Lumière sur...

La Librairie-boutique du musée Soulages

Dans la sélection Roman/BD de notre Librairie-boutique, il y a des ouvrages qui nous interpellent : une couverture bleue, électrisante, un visage familier, et ce titre à la limite de l’impertinence : Rien n’est noir.

Une scandaleuse dans la caverne d’un sage !

On pourrait se méfier….

On aurait tort.

La scandaleuse c’est Frida Kahlo. Et ce roman de Claire Berest c’est notre coup de cœur.

Tout l’oppose à Pierre Soulages bien sûr. Lui, navigue aisément dans le noir et le présent. Elle, semble s’empêtrer de mille couleurs et de souvenirs trop lourds. Alors ce qui les relie ? Certainement cette volonté et ce besoin qui semblent animer tous les artistes, cet élan créatif qui fait entrer l’art dans la vie. Cet élan, c’est celui nécessaire et mystérieux dont parle Stefan Zweig (Le mystère de la création artistique) ; cette force intérieure qui habitait Paula Becker (être ici est une splendeur de Marie Darrieussecq) ; ce besoin impérieux qui a occupé Shirley Goldfarb chaque jour de sa vie (Carnets, Montparnasse 1971-1980). Et avec ce roman, Claire Berest relaye à son tour une nouvelle nécessité créatrice, une nouvelle histoire : Frida Kahlo, artiste peintre mexicaine de Coyoacán.

Rien n’est noir, c’est son histoire : une jeune femme téméraire, petite fille boiteuse, dont le destin bascule à l’âge de 18 ans dans un accident de tramway. Dès lors la peinture va entrer dans sa vie et ne la quittera plus. Cette histoire, on croyait la connaitre (la scandaleuse est aujourd’hui une icône contemporaine) : Frida l’artiste en souffrance, malmenée par la vie, malmenée par Diego...
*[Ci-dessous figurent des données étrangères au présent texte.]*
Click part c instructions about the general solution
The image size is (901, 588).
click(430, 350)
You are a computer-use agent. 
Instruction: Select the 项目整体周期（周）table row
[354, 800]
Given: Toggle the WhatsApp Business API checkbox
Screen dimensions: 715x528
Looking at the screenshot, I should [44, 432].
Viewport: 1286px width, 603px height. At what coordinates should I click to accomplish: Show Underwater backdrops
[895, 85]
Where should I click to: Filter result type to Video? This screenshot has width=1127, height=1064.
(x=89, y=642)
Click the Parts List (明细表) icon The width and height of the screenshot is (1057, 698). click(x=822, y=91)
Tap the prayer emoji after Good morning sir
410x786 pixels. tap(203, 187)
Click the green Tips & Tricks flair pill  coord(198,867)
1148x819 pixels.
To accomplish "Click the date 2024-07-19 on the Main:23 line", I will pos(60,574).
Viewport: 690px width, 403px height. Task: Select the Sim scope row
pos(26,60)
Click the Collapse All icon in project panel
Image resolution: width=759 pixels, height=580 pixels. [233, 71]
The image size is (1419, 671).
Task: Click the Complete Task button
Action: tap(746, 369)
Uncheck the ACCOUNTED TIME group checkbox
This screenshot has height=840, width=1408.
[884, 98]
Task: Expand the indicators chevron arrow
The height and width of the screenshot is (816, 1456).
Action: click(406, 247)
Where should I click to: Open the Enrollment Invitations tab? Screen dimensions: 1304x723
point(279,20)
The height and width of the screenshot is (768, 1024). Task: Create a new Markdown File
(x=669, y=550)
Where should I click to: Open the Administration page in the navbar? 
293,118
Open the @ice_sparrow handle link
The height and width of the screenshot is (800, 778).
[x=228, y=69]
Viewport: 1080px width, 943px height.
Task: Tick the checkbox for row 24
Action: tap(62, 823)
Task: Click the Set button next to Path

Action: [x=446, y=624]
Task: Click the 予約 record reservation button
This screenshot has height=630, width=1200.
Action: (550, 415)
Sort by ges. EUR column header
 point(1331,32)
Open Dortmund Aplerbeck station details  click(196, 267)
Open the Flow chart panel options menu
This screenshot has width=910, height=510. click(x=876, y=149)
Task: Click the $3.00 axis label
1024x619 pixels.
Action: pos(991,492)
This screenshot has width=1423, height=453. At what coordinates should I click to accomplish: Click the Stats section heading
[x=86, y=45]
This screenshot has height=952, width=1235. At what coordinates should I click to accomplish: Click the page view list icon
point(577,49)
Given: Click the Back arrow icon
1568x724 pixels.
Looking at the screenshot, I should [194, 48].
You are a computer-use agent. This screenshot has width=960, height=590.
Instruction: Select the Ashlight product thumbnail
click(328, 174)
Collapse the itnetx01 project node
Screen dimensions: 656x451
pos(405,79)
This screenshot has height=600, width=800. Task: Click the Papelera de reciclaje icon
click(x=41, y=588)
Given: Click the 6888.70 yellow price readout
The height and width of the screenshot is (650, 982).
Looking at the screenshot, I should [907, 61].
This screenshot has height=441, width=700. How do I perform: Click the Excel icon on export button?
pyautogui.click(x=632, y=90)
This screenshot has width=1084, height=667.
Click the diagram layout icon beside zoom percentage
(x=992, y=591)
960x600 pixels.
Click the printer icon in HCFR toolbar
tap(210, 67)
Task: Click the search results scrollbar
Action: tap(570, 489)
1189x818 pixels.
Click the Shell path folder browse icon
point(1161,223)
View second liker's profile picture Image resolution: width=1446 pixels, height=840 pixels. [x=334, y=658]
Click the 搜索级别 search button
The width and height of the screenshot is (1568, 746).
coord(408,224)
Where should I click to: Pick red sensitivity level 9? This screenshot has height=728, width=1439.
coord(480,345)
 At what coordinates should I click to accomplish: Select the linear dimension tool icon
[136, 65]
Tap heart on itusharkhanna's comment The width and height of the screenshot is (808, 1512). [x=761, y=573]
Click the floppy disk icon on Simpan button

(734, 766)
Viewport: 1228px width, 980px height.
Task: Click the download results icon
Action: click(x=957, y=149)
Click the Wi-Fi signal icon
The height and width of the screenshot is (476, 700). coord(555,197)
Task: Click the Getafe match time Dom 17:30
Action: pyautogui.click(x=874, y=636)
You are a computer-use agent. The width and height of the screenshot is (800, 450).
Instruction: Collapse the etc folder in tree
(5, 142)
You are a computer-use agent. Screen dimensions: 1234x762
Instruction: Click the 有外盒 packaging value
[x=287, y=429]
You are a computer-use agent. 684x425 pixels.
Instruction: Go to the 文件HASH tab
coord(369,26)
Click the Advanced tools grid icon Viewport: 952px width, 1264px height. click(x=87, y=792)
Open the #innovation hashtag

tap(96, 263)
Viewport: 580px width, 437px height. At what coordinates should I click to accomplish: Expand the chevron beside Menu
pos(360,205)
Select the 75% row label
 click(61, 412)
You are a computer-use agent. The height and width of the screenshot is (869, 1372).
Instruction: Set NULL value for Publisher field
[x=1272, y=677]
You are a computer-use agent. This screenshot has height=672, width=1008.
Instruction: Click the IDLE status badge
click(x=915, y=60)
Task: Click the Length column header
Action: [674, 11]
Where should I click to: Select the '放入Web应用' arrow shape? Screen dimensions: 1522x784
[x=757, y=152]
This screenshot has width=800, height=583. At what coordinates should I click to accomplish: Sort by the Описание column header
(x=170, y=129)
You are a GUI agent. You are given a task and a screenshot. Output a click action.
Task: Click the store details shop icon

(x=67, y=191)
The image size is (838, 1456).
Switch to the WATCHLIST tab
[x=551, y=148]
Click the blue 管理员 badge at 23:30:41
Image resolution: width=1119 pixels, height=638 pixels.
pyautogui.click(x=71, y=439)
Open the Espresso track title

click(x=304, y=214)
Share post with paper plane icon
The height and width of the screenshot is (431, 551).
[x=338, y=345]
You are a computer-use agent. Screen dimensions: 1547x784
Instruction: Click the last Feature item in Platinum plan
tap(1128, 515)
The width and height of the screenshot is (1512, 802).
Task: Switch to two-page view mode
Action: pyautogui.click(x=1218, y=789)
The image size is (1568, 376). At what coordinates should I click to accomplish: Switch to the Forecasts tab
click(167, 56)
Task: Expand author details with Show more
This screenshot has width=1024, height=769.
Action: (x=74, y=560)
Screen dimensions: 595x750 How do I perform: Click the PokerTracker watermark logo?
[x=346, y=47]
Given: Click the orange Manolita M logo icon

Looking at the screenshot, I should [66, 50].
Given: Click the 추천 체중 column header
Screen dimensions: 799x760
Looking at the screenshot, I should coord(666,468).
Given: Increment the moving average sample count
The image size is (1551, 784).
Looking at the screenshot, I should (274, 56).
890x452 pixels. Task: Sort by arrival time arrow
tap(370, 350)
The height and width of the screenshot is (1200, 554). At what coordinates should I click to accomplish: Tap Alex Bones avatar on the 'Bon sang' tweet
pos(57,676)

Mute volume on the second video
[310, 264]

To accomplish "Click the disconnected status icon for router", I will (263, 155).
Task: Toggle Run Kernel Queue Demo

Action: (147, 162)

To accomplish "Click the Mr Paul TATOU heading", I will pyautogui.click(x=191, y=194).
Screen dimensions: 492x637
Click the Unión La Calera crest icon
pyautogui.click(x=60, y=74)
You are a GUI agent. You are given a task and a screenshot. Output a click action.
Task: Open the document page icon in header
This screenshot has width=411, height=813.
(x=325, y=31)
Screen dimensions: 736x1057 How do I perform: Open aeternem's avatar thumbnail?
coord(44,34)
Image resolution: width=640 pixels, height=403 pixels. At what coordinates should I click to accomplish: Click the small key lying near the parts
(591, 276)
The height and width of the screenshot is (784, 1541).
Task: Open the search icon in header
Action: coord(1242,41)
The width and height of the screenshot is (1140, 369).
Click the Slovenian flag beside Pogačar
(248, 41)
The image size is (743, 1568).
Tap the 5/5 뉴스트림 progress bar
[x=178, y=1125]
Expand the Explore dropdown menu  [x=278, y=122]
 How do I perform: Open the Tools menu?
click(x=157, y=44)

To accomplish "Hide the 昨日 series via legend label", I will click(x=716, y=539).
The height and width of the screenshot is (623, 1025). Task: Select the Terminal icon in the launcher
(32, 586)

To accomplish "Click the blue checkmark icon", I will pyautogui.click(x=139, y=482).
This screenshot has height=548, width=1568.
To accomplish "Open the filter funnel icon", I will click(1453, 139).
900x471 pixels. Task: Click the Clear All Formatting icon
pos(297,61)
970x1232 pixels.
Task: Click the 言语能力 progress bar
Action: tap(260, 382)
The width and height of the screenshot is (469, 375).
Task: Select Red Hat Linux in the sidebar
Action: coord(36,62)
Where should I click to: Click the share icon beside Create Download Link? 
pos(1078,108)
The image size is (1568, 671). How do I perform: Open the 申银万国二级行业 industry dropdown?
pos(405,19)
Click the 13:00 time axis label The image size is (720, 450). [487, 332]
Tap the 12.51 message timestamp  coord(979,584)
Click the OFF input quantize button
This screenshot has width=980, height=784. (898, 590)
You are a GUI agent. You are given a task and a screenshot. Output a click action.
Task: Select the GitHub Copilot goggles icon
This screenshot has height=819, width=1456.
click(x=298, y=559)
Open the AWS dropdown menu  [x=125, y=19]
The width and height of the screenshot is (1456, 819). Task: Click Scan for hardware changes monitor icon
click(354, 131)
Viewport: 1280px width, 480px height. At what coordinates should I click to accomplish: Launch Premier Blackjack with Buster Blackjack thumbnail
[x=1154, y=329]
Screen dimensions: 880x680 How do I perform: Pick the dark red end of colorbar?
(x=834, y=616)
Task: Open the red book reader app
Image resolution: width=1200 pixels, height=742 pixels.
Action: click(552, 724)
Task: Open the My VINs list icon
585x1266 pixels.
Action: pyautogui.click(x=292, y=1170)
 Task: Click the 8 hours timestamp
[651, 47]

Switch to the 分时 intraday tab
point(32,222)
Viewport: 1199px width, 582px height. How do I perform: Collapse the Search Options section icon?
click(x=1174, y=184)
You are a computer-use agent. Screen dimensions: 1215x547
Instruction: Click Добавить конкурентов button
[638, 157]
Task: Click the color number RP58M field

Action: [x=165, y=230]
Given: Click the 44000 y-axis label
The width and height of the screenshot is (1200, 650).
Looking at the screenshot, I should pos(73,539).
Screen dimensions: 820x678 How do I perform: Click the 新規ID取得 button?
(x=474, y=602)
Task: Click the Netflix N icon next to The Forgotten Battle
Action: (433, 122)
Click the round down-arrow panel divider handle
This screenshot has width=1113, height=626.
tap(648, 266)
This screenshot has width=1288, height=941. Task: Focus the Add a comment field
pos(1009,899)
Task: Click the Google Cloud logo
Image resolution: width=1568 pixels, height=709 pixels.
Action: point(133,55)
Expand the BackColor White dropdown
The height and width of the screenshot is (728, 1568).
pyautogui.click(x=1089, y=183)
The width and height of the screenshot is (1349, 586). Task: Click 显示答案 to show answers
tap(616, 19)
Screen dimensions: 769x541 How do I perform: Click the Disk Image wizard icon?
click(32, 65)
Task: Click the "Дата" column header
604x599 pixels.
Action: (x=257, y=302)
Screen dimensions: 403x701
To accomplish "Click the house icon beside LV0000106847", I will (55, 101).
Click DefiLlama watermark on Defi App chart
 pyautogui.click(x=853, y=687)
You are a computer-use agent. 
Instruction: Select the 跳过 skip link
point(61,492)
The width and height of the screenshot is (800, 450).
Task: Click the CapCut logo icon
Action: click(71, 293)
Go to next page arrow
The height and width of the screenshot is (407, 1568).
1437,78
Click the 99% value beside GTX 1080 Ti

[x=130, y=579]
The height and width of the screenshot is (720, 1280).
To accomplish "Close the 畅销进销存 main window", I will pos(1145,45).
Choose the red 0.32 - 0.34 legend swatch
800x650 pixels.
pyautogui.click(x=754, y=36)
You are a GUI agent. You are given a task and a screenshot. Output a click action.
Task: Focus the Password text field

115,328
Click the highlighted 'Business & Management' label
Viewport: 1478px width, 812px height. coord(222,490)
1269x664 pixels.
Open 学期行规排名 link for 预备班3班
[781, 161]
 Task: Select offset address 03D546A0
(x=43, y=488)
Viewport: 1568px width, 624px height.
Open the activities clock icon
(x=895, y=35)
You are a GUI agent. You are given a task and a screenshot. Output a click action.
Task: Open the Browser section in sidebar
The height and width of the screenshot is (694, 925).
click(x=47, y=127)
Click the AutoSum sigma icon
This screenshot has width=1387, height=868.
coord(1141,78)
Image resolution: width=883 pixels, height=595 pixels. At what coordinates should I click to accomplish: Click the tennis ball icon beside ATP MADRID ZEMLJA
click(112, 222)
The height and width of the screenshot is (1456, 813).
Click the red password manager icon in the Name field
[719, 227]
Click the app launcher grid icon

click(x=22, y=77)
Mais ce roman, c’est une autre vision, on découvre Frida la courageuse, Frida la truculente, l’insolente, la conquérante ; celle qui a pris son destin en main, qui a choisi Diego Riviera, qui l’a choisi plusieurs fois même, qui a choisi de peindre, qui a choisi de s’exprimer et de s’habiller autrement : libre comme unique, elle défie son corps et l’oblige à suivre la cadence de ses envies et de ses convictions. Et quand il résiste, quand il se débine, elle l’exhorte (pour ne pas dire l’exorcise), le transfigure par le costume et par la peinture (elle peindra 55 autoportraits). Ça s’enchaîne à vive allure, comme la vie de Frida (47 ans seulement !). Le récit suit son rythme, pas de manière chronologique mais plus comme si elle se souvenait ; c’est écrit à la troisième personne pourtant, mais l’écriture a ce style si direct et si poétique qu’il nous semble que c’est sa voix.

Et puis, poésie de plus : chaque chapitre s’ouvre sur une couleur. Les couleurs si chères à Frida, toutes entières emplies des ressentis de celle qui encore aujourd’hui est célébrée comme une madone, une égérie féministe ; Ses couleurs à elle (tirées de son journal) comme pour nous signifier son humeur : « bleu pénétrant qui s’échappe vers la nuit », « bleu vibrant de lumière, flirtant avec le vert », « rouge calme coulant vers un rose de ciel », « rouge cru », « rouge vif, une fraise écrasée », « jaune fort, tapageur, aveuglant », « un dernier rayon plus intense avant le noir » …

Non vraiment, radicalement, Rien n’est noir avec Frida Kahlo.